The CID-MS3 of peptide-dinucleotide conjugates revealed that most dissociations occurred in the dinucleotide moieties whereas peptide backbone dissociations were scarce or absent. To assess the effect of peptide covalent binding on the CID spectra of the conjugates, we obtained reference CID-MS2 of protonated dinucleotides under the same conditions of slow heating in the ion trap, typically achieving > 80% precursor ion depletion following excitation. The reference spectra (Supplementary Figs. S7a-f) are now briefly described, and the observed fragment ions are compared with their analogues from the peptide conjugates.

CID-MS2 of (dAA + H)+ (Fig. S7a) showed a (m-BH)+ > w1/d1+ pattern of fragment ion intensities that was analogous to that for CID-MS3 of the C*AQK, *CAQK, and CAQK* conjugates. The [(m-BH)+]/[w1/d1+] intensity ratio for (dAA + H)+ (1.4) was slightly higher than that shown for (dAA + C*AQK − N2 + H)+ (1.2) in Fig. 3a. CID-MS2 of (dGG + H)+ (Fig. S7b) showed a dominant loss of guanine but relatively much less backbone cleavage to the w1/d1+ ions than was observed in CID-MS3 of the C*AQK and *CAQK conjugates. The differences for dAA and dGG may be caused by peptide cross-linking to the nucleobases, as indicated by the CID-MS3 spectra, which can be expected to hamper the loss of a free nucleobase from the conjugate. CID-MS2 of (dAT + H)+ (Fig. S7c) chiefly produced the w1+ fragment ion, which was also prominent in the CID-MS3 of the dAT conjugate (Fig. 3b). The CID-MS2 spectrum of (dGC + H)+ (Fig. S7d) displayed fragment ions by loss of G and C in a 1.1:1 ratio. This was different from the CID-MS3 spectrum of the dGC conjugate (Fig. 3d) where the loss of G was fourfold more prominent. In addition, the conjugate showed a higher propensity for backbone cleavage forming the w1_M+ fragment ion compared to the formation of the analogous w1+ ion from (dGC + H)+. Regarding dCG, both (CG + H)+ (Fig. S7e) and the conjugate ion with C*AQK (Fig. 3e) preferred loss of cytosine. The main difference was in the formation of the w1+ fragment ion which was more prominent in the CID-MS3 spectrum of the conjugate (m/z 713, Fig. 3e). Summarizing these comparisons, covalent attachment of CAQK peptides did not change the nature of CID of the dinucleotide conjugates and indicated the prevalence of 5′-base losses and formation of w ions. The differences in the relative intensities of analogous nucleotide and conjugate fragment ions can be related to the presence of the peptide moiety, in particular in blocking the loss of free nucleobases.

Complex Ion Structures

The experimental data indicated a high overall efficiency of gas-phase cross-linking in CAQK-dXX complexes that reached 46% for (dGG + C*AQK + H)+ (Table 1). At the same time, the CID-MS3 data provided only limited information on the location of covalent cross-links, which, for dAA and dGG, was hampered by their near-symmetrical nature, leading to indistinguishable isomeric fragments. To improve resolution and relate the observed cross-links to the gas-phase ion structures, we carried out extensive computational analysis of the (dGG + C*AQK + H)+ system using Born-Oppenheimer molecular dynamics (BOMD) at the semi-empirical level of quantum theory that included all valence-electron interactions. Thermodynamic calculations were also carried out that relied on density functional theory including dispersion interactions and solvation effects in water.

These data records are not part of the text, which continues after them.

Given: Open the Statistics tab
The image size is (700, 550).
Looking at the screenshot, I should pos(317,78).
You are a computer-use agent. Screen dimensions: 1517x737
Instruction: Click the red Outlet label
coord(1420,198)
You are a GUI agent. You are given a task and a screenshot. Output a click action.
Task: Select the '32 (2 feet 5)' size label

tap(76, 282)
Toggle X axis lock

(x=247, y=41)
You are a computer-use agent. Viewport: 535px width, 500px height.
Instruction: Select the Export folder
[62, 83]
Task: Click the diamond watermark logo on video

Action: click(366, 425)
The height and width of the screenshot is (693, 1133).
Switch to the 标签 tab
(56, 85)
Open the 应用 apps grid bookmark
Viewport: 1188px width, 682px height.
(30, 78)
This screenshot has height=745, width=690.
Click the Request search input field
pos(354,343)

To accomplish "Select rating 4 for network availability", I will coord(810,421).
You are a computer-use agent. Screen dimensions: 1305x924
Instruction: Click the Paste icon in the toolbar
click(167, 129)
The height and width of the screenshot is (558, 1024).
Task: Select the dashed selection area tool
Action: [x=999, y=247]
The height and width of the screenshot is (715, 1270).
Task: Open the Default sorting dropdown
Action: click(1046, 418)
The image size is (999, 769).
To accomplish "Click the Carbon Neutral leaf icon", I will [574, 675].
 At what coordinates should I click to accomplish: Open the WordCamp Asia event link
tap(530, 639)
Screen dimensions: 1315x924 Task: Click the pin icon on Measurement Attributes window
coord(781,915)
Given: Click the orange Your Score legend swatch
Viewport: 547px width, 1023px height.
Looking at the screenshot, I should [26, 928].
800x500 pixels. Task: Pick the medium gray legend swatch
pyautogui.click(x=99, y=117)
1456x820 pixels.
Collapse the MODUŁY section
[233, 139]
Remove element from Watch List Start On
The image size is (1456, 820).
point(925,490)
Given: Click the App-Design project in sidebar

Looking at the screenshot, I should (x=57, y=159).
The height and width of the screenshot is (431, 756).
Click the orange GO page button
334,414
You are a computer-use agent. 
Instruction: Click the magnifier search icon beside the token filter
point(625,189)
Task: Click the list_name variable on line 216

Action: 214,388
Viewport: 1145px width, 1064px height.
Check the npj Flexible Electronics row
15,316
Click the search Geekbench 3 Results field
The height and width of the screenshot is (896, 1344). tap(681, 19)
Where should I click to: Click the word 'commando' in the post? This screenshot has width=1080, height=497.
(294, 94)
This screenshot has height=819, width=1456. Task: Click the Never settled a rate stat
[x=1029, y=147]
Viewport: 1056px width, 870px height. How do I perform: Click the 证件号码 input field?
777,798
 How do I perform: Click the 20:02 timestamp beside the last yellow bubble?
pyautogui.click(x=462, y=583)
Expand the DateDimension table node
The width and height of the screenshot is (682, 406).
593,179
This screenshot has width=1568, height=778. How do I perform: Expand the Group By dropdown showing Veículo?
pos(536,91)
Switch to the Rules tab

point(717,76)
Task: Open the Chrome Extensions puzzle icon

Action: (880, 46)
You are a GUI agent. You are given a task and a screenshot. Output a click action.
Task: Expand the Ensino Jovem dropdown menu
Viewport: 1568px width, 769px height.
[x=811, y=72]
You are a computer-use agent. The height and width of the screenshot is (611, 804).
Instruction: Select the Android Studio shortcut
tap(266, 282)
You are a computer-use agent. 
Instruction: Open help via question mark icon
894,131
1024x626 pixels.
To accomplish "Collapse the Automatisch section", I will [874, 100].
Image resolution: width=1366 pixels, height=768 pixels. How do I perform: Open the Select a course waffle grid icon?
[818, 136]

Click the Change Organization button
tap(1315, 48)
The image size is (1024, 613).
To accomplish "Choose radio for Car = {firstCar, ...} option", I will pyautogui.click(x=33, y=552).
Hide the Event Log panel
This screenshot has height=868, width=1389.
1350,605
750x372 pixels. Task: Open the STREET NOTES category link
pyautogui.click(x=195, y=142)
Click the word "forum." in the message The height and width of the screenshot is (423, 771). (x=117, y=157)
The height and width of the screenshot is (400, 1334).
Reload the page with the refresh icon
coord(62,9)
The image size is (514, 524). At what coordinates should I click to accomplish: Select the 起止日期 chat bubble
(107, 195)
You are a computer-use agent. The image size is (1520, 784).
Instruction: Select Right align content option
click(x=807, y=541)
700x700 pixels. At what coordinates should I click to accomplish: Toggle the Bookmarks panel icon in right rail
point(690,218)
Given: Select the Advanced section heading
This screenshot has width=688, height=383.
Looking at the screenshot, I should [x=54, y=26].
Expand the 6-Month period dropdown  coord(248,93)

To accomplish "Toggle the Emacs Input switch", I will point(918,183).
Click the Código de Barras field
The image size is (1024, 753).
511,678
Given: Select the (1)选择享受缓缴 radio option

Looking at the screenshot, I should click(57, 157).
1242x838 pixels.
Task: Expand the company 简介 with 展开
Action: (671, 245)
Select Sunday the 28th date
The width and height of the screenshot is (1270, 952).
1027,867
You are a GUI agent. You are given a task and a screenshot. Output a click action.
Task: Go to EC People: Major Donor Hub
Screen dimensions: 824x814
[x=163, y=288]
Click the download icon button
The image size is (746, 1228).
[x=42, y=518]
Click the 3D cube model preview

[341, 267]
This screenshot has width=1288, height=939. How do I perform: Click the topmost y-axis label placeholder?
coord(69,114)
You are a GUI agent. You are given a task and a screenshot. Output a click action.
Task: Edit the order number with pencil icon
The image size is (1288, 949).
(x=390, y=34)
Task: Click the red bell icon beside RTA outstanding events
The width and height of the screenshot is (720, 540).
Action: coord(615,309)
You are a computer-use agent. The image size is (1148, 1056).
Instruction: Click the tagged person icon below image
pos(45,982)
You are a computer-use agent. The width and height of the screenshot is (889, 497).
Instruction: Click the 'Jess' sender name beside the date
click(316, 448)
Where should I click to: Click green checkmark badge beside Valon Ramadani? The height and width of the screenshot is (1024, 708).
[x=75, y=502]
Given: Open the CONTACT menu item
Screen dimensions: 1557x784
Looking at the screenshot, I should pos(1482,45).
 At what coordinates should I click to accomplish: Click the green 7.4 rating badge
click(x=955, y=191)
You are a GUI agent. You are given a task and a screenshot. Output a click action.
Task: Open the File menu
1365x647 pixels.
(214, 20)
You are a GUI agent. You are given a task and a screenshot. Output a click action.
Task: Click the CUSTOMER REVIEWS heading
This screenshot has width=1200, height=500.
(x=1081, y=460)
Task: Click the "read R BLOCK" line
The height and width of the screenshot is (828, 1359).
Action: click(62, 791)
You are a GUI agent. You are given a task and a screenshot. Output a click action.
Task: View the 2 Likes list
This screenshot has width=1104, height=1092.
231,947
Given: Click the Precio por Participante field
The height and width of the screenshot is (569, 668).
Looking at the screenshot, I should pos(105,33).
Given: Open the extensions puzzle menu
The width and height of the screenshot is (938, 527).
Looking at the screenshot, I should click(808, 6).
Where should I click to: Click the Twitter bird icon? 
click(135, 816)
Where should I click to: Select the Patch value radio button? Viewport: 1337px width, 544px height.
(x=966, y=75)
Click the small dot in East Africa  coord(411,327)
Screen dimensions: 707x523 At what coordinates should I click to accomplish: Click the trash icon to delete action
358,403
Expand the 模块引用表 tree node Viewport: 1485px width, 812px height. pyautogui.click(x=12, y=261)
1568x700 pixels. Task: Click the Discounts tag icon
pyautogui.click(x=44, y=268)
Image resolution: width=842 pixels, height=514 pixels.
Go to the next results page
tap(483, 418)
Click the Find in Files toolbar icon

Initial complex ion structures were built for two different (dGG + C*AQK + H)+ protomers that were protonated at the Cys N-terminus and Lys side chain, in combination with peptide carboxylate or dGG phosphate anions to produce the overall charge of + 1. Several initial structures of each protomer type were built at different relative orientations of the peptide and dGG counterparts. In total, 11 initial structures were considered as starting points for the BOMD trajectory studies (Fig. S8). BOMD was run at 410 K for 20 ps to produce a total of 11 × 20,000 = 220,000 snapshots out of which 2200 structures were extracted at 100 fs intervals, optimized by PM6-D3H4, and sorted by their secondary and supersecondary structural similarities to compact duplicates and reduce the size of the selection. In the course of BOMD runs, the conformation sampling developed the initial complexes into five groups of canonical and zwitterionic structures out of which 60–70 distinct structures were selected for full geometry optimization by DFT gradient calculations. B3LYP/6-31G(d,p) optimized structures were used for frequency calculations to provide vibrational enthalpies and entropies whereas ωB97X-D/6–31 + G(d,p) optimized structures provided electronic energies. The electronic, vibrational, and rotational terms were then combined to yield relative free energies for the complexes. In addition, solvent effects were included in single-point energy calculations via the polarizable continuum model [45] using water as the dielectric. The calculated relative free energies are compiled in Table 2, the optimized geometries of complexes a-d, m, and j are given in supplementary Tables S3-S8.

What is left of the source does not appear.